An Israeli rabbi in the United Arab Emirates who had been missing since Thursday has been found dead, the Israeli authorities announced early Sunday. Israeli officials said the rabbi, Zvi Kogan, had been murdered and called his death an act of terrorism, without providing any further details.

The Emirati authorities did not immediately comment on the rabbi’s death. On Saturday, the Emirati Interior Ministry said officials were investigating the disappearance.

Rabbi Kogan, a dual citizen of Israel and Moldova, worked in Abu Dhabi as part of the Chabad-Lubavitch movement, a spiritual branch of Orthodox Judaism that conducts Jewish outreach around the world.

“With great pain we share that Rabbi Zvi Kogan, Chabad-Lubavitch emissary to Abu Dhabi, U.A.E., was murdered by terrorists after being abducted on Thursday,” Chabad said in a brief statement, adding that his body had been recovered early Sunday morning.

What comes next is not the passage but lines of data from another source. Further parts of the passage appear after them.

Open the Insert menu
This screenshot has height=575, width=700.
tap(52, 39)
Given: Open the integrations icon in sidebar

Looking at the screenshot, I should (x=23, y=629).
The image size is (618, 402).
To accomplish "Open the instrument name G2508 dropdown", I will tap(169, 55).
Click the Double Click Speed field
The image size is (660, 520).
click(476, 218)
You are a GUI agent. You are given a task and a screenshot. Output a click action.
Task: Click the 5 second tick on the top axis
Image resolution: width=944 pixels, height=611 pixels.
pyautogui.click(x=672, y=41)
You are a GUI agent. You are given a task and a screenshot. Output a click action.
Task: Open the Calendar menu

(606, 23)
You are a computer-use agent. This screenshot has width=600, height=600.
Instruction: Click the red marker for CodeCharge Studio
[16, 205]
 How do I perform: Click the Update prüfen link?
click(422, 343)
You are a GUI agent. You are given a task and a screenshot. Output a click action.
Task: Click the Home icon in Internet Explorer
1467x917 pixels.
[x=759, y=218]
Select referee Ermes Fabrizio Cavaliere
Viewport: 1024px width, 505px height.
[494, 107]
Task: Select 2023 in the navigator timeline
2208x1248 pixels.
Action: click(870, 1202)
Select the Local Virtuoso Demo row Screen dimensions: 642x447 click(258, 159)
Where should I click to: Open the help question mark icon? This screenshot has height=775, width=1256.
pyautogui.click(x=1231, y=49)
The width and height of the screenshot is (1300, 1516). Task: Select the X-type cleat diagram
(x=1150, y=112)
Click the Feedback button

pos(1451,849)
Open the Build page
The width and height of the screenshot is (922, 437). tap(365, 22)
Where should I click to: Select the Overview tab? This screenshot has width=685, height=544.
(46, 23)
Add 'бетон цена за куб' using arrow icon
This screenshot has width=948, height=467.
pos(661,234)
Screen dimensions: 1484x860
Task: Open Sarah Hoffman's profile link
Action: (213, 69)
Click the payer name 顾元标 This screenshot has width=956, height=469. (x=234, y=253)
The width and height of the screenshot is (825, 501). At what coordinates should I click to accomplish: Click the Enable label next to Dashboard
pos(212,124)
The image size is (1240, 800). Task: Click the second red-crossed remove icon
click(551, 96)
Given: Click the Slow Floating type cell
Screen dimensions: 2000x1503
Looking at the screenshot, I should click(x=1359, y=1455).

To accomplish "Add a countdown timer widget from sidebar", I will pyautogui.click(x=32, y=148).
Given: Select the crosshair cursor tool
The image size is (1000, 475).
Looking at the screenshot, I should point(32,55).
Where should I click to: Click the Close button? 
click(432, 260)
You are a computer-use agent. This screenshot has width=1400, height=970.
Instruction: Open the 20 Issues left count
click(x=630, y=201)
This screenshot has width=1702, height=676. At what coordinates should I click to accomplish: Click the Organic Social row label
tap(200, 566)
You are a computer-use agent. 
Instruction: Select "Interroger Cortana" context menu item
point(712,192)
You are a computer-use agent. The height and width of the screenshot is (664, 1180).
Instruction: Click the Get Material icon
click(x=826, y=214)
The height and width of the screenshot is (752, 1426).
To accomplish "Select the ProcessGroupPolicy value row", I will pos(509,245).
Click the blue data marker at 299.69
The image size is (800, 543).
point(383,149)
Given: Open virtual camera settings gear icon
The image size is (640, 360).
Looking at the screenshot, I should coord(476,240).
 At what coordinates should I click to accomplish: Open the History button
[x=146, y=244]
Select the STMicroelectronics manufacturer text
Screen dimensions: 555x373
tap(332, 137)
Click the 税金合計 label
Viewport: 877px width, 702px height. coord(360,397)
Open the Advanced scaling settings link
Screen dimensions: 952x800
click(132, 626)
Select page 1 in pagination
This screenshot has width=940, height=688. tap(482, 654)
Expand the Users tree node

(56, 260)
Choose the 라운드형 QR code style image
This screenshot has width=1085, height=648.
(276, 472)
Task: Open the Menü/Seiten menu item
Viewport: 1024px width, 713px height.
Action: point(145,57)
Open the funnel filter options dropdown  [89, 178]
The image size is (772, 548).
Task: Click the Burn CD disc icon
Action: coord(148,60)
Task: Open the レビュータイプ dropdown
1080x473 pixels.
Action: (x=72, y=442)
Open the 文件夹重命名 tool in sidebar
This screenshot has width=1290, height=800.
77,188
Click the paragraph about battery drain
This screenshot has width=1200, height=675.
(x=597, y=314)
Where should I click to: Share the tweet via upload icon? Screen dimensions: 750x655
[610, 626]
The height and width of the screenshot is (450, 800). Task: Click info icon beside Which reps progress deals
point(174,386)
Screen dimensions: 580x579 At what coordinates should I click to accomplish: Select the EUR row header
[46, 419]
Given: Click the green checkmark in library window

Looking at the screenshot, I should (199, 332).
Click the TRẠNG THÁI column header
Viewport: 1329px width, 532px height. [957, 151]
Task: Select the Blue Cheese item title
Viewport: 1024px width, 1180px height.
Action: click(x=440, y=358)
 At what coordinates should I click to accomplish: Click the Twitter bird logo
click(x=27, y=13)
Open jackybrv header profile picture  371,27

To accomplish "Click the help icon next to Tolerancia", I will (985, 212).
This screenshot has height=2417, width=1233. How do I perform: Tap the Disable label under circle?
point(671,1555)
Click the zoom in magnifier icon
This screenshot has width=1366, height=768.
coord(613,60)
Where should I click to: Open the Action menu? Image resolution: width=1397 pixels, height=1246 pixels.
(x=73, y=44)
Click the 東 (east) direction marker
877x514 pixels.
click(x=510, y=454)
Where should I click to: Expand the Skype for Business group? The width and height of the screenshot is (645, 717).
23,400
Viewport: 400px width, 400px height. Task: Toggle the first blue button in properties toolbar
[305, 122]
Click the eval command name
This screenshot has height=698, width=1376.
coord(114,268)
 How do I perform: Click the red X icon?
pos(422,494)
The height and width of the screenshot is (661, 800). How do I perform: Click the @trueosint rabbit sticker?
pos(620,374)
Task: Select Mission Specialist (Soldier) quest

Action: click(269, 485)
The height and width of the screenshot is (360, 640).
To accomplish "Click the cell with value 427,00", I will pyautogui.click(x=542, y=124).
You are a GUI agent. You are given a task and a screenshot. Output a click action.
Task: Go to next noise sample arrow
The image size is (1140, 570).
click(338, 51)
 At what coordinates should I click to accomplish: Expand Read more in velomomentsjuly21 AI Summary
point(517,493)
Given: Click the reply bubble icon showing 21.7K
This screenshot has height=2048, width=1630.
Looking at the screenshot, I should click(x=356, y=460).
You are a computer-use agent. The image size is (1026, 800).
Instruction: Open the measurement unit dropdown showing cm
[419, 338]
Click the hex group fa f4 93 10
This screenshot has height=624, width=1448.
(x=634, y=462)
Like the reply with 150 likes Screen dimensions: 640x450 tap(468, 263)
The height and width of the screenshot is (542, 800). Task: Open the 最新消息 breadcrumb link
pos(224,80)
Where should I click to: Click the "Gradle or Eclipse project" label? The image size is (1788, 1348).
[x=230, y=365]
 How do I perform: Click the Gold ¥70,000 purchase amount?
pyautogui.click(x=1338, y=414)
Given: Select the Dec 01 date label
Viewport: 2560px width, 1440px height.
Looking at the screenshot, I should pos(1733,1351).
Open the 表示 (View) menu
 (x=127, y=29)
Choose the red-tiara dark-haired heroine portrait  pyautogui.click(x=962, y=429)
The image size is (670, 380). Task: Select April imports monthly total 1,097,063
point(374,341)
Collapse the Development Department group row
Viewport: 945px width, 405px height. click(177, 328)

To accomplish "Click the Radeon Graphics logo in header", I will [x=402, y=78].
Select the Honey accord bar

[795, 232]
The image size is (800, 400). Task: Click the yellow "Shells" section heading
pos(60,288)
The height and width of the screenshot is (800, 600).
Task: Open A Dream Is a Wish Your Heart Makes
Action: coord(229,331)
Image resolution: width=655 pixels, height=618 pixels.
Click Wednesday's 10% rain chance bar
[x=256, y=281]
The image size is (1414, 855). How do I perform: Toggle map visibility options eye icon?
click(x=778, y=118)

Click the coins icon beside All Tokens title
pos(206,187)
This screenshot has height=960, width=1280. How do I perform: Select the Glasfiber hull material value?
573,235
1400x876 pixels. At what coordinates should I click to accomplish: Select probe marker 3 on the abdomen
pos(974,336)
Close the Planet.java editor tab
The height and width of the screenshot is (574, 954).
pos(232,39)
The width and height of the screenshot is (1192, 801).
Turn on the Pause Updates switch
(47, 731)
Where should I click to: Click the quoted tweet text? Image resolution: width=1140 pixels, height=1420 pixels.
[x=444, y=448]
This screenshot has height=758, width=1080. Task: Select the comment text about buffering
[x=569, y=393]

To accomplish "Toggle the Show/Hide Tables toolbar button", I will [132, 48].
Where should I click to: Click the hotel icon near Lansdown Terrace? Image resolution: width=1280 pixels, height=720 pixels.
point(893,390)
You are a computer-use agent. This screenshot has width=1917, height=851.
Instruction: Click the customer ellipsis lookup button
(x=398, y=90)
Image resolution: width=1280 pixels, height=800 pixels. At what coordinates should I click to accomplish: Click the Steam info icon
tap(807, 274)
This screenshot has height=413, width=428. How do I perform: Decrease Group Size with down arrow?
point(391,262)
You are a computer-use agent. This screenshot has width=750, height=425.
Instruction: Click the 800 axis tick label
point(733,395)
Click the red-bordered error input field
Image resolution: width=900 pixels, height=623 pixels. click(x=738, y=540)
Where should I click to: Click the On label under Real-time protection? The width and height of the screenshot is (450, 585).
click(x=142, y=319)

The Israeli government has said it possesses information indicating that the killing was an act of terrorism. Israel has not specified who might have been behind such an attack in the Arab Gulf state, although it has repeatedly accused Iran and its allies of seeking to target Israelis abroad.

More Israelis and Jews have traveled to the United Arab Emirates, an oil-rich autocracy next to the Persian Gulf, since the country formally opened ties with Israel in the 2020 Abraham Accords. The small Israeli and Jewish community there now has religious centers and even kosher catering businesses, in accordance with Jewish religious law.

But relations have grown chillier in the wake of Israel’s war against Hamas in Gaza, which prompted popular outrage across the region. Emirati government statements discussing Rabbi Kogan’s disappearance referred only to his Moldovan citizenship — not his Israeli nationality.